• WHAT YOU NEED TO DO
In the text about Volterra, what century is the Porta all'Arco said to date from?

• TEXT BLOCK
::::::::::
|Satellite coordinates||Population||Altitude||Official Website|
|Lat. 43.4025 – Long. 10.8600||11.000 ca||550 mt||Volterra Municipalities|
Volterra Tourist Office
The city still retains traces of its majestic past which gradually unfurls as you wander through the narrow streets and explore the Etruscan Museum, the Art Gallery and Museum of Sacred Art. And yet Volterra’s charm not only lies in its historical patrimony but in the undefiled surrounding countryside, a slow traditional way of life and its age-old tradition of alabaster carving.
This elusive stronghold requires careful and patient attention for it takes time to absorb its timeless atmosphere, treasured secrets, unique ambience and culture. One of the most unspoilt areas in the region, close to other important art centres and the coast, this is an ideal choice for a holiday in Tuscany.
Volterra is not yet touched by the stress of contemporary life and visitors who come to Volterra have the immediate impression of stepping into the past, of being in a particular place with its narrow Medieval streets and the enigma of its Etruscan origins. Volterra is prevalently Medieval and yet cherishes abundant evidence of the Etruscan period: the Porta all’Arco (the Etruscan gate) which date from the 4th century B. C., the Acropolis, the defensive walls which are still visible in parts of the town.
::::::::::
• DATA EXTRACT
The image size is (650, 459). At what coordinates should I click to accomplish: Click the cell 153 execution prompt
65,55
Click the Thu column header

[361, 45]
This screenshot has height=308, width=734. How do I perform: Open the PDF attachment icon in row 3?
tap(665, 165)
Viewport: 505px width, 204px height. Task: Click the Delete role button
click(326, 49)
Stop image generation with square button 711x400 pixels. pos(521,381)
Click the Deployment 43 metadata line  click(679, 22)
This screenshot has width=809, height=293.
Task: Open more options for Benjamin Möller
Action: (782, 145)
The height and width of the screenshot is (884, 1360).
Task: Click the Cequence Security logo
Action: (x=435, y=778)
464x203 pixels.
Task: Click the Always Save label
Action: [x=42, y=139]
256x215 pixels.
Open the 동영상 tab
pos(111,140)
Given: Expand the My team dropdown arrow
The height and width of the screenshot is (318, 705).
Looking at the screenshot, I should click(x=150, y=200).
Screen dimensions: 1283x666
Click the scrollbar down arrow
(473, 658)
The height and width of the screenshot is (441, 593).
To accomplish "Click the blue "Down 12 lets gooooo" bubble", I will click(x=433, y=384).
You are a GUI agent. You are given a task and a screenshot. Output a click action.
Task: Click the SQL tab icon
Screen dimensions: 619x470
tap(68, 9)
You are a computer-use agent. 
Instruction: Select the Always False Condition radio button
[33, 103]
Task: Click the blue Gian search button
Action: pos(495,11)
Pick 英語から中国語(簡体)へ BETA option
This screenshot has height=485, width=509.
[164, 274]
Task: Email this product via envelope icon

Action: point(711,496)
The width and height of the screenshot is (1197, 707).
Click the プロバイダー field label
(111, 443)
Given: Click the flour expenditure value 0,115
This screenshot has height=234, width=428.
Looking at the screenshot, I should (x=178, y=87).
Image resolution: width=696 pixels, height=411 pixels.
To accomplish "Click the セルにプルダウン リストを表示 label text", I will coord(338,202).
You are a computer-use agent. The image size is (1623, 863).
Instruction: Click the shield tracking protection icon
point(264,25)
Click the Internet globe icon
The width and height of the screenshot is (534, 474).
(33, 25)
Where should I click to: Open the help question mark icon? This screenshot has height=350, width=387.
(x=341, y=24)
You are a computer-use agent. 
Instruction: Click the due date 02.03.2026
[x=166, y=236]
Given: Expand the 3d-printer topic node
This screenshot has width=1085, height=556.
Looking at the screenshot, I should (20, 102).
::::::::::
• RESULT BELOW
The 4th century B.C.